* **SOAL LATIHAN**
1. Jawab pertanyaan berikut berdasarkan kutipan terpilih tentang Yerusalem dan konflik Teluk:
(a) Di kota mana sejumlah warga mengajukan protes pada Sabtu (16/12)?
(b) Smith Al Hadar merupakan pengamat Timur Tengah dari lembaga apa?
(c) Menurut Smith, Trump mengerti bahwa negara Arab sedang berada dalam keadaan apa?
2. Tampilkan bagian kutipan terpilih mulai dari "Salah satu yang" sampai dengan "sekutunya di Eropa." tanpa perubahan apa pun.

* **KUTIPAN TERPILIH**
Senin 01 Jan 2018 20:11 WIB

Yerusalam dan Konflik Teluk Panaskan Politik Kawasan di 2018

Rep: Rizkyan Adiyudha/ Red: Elba Damhuri
Gelombang penolakan langkah AS yang mengakui Yerusalem sebagai ibu kota Israel meluas ke berbagai negara. Sabtu (16/12), sejumlah warga mengajukan protes atas pengakuan AS tersebut di Frankfurt, Jerman.
Foto: AP
Gelombang penolakan langkah AS yang mengakui Yerusalem sebagai ibu kota Israel meluas ke berbagai negara. Sabtu (16/12), sejumlah warga mengajukan protes atas pengakuan AS tersebut di Frankfurt, Jerman.

REPUBLIKA.CO.ID, JAKARTA -- Stabilitas di Kawasan Timur Tengah agaknya belumakan terwujud tahun depan. Serupa dengan 2017 ini, konflik di antara negara-negara kawasan teluk dan pengakuan Yerusalem oleh Amerika Serikat (AS) sebagai Ibu Kota Israel akan mewarnai politik internasional sepanjang tahun depan.

Memasuki 2018, konflik di kawasan tersebut diprediksi tidak akan membaik. Pengamat Timur Tengah dari Indonesian Society for Middle East Studies (ISMES) Smith Al Hadar memprediksi konflik pada 2018 justru akan terus memburuk.

Salah satu yang akan menjadi isu besar, kata dia, Palestina dan status Yerusalem. Terlebih, setelah adanya penolakan secara luas oleh dunia internasional atas keputusan sepihak AS yang mengakui Yerusalem sebagai Ibu Kota Israel.

Penetapan sepihak itu lantas dilanjutkan dengan rencana pemindahan Keduataan Besar AS ke Yerusalem yang belakangan diikuti oleh sebagian negara kecil di Pasifik. Smith mengatakan, Paman Sam tidak akan mundur dari keputusan tersebut meski mendapat tentangan tidak hanya dari dunia Arab dan Islam tapi juga sekutunya di Eropa.

"Dia (Trump) tentu tidak akan melakukan itu, tidak ada presiden sebelumnya yang mundur dari sebuah kesepakatan, meskipun ditentang dia tetap maju terus," kata Smith, Ahad (31/12).

Langkah kuat Presiden AS Donald Trump didukung dengan kondisi negara-negara Arab saat ini. Smith mengatakan, Trump mengerti jika negara Arab tengah berada dalam keadaan lemah dan terpecah belah ditambah pecahnya perang saudara. Menurut Smith, kondisi itu membuat konstelasi Timur Tengah mulai berubah.

* **BAGIAN DATA**
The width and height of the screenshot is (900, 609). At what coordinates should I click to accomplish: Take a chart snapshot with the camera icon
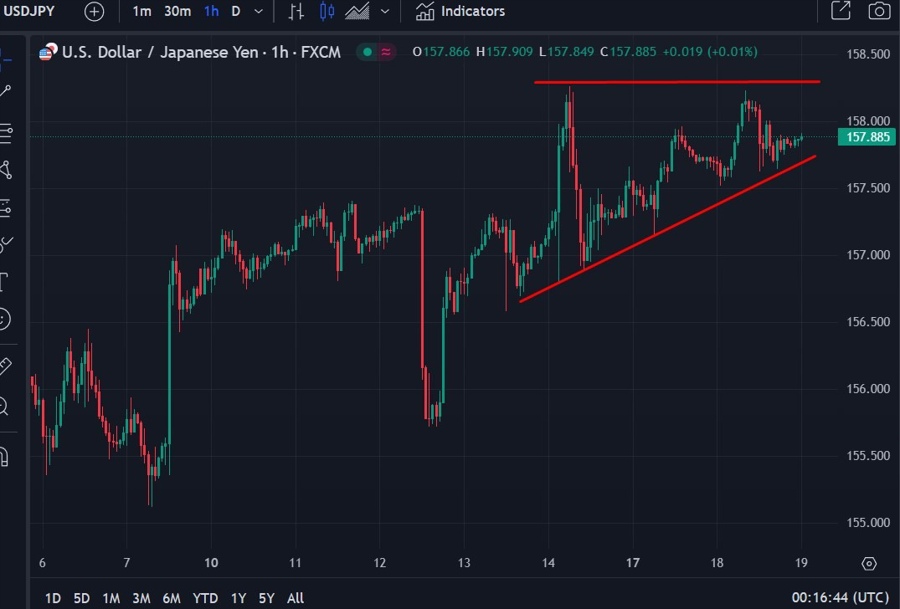point(878,11)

* **HASIL LATIHAN**
1.
(a) Frankfurt, Jerman.
(b) Indonesian Society for Middle East Studies (ISMES).
(c) Lemah dan terpecah belah, ditambah pecahnya perang saudara.

2.
Salah satu yang akan menjadi isu besar, kata dia, Palestina dan status Yerusalem. Terlebih, setelah adanya penolakan secara luas oleh dunia internasional atas keputusan sepihak AS yang mengakui Yerusalem sebagai Ibu Kota Israel.

Penetapan sepihak itu lantas dilanjutkan dengan rencana pemindahan Keduataan Besar AS ke Yerusalem yang belakangan diikuti oleh sebagian negara kecil di Pasifik. Smith mengatakan, Paman Sam tidak akan mundur dari keputusan tersebut meski mendapat tentangan tidak hanya dari dunia Arab dan Islam tapi juga sekutunya di Eropa.